Que tout homme ait le droit de vivre, nul ne le conteste et nous en déduisons très volontiers le droit à l’assistance dans le cas d’extrême misère, droit que J.-B. Say n’avait pas hésité à reconnaître[19]. Nous en déduisons aussi le droit de produire pour soi-même et pour les siens ; le droit de se constituer, pour soi et pour eux, un fonds de prévoyance en vue de l’avenir (ce qui est le fondement du droit de propriété) ; enfin le droit de n’être pas empêché de travailler, par la coalition des travailleurs concurrents[20]. Tout cela constitue le « droit du travail », droit qui n’impose aux autres qu’une abstention et qui, vu de ce côté, est purement négatif comme les jurisconsultes le disent de tous les droits réels. Tout cela semble aller à l’encontre de Louis Blanc, plutôt que d’appuyer sa démonstration.

Mais de ce droit du travail faut-il passer au droit au travail ? Faut-il, à cette forme négative, substituer une forme positive ? Faut-il, en un mot, en déduire une créance de l’individu contre la société, pour qu’il se fasse donner du travail par elle ?

Toute la question est là.

Nous répondons négativement, pour un double motif, à savoir : 1o que l’accomplissement de cette mission, si la société s’en chargeait, serait un mal pire que les maux actuels à corriger ; 2o que ni la société, ni l’État ne sont faits pour assumer cette mission.

D’abord et en fait « cette mission de l’État collectiviste se heurte à des impossibilités pratiques ; ou bien, si elle les surmonte, elle entraînerait des maux et des abus incomparablement plus grands que les maux et les abus actuels[21]. » Dans l’ordre moral et intellectuel ces maux seraient la violation de la dignité et de la liberté personnelles, la compression forcée des initiatives et des aptitudes, enfin, l’abaissement moyen et général du niveau de l’humanité. Dans l’ordre économique on aurait, grâce à la suppression du stimulant de la nécessité individuelle, une productivité moins intense et partant une moindre somme totale de biens, de telle sorte que l’égalité ne serait obtenue que par la communauté dans la misère[22].

Or, de ce qu’un être physique ou moral est essentiellement impropre à accomplir une mission, on peut déjà conclure que ni la nature, ni la Providence ne la lui ont assignée.

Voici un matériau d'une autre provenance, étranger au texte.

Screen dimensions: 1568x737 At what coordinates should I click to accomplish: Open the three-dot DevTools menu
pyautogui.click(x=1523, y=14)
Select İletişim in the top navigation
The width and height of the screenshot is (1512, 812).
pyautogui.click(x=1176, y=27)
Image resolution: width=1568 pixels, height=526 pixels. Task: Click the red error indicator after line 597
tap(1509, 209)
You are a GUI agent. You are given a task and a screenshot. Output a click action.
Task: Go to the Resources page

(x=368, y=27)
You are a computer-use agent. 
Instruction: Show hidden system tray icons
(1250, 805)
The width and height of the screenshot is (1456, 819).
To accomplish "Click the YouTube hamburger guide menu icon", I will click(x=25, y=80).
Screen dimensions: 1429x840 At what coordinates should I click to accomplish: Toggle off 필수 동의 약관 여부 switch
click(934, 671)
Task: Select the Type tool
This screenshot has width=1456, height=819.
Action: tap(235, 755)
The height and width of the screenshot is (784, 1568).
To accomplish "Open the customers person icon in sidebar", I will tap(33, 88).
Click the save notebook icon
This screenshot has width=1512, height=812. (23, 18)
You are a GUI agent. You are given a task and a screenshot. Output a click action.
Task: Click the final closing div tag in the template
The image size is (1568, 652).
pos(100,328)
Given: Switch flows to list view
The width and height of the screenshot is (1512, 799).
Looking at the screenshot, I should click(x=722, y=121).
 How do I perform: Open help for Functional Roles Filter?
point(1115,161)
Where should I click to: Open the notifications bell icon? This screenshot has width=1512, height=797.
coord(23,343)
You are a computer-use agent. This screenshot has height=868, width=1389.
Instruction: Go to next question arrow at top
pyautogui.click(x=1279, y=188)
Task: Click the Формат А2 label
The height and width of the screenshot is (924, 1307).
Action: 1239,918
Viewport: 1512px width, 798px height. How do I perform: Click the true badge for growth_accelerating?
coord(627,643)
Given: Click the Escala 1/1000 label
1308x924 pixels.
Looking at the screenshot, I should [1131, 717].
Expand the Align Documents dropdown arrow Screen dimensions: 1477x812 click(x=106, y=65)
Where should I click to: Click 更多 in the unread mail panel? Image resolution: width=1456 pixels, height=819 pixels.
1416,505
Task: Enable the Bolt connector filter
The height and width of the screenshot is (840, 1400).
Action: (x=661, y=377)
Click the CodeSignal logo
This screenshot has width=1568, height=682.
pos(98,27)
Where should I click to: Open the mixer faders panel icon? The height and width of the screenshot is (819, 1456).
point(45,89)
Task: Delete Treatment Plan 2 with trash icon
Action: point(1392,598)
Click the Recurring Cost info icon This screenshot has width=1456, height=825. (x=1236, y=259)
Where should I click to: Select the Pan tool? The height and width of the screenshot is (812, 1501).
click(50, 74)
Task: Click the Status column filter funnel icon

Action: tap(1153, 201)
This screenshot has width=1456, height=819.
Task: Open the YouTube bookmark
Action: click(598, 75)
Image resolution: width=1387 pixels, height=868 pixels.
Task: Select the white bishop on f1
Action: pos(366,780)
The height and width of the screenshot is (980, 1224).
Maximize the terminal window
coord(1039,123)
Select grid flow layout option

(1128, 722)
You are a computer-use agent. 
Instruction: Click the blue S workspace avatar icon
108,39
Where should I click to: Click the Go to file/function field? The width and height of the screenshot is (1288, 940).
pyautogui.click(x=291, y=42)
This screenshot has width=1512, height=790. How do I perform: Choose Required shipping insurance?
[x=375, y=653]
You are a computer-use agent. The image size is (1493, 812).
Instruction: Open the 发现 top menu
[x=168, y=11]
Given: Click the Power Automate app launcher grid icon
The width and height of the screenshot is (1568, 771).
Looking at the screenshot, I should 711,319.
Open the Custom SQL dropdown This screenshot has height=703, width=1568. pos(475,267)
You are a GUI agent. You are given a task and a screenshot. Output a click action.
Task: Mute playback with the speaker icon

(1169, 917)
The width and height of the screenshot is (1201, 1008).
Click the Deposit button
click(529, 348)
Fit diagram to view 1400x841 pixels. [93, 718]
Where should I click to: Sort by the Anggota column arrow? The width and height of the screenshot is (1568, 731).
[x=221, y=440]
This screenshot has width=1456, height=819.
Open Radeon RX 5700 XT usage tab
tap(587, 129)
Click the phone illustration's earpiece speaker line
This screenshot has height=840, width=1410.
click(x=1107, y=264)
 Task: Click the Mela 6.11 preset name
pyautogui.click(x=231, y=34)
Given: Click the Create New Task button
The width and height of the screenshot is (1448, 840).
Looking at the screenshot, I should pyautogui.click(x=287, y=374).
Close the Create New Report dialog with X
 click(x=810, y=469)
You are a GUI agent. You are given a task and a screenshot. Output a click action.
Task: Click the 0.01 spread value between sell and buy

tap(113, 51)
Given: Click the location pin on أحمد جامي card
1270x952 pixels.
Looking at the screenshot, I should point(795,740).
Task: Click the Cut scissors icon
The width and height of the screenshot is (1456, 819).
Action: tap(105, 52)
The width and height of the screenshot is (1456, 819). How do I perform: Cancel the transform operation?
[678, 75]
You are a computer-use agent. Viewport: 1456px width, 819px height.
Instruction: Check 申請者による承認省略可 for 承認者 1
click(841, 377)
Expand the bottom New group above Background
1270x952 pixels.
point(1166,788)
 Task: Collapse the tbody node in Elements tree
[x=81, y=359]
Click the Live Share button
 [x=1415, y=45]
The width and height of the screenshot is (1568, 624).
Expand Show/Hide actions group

En second lieu et en principe, c’est pour une destinée individuelle que l’individu est créé, destinée individuelle qu’il atteint dans ce monde par l’exercice propre de ses facultés et dans l’autre par la sanction individuelle qui lui est réservée. L’État n’est et ne peut être qu’un des moyens pour aider l’individu à accomplir cette destinée ; et il n’est pas même le moyen unique : ce n’est même aucunement pour le second de ces buts qu’il a été institué. Or, puisque l’individu, en exerçant ses facultés sous sa responsabilité propre et avec la jouissance de sa liberté, peut mieux atteindre sa fin au point de vue économique et dans l’ordre des subsistances à obtenir, il y a là une preuve que l’État et la société, qui ne seraient appelés qu’en qualité de moyens, ne peuvent avoir le droit de s’imposer, ni en cette qualité, ni en aucune autre.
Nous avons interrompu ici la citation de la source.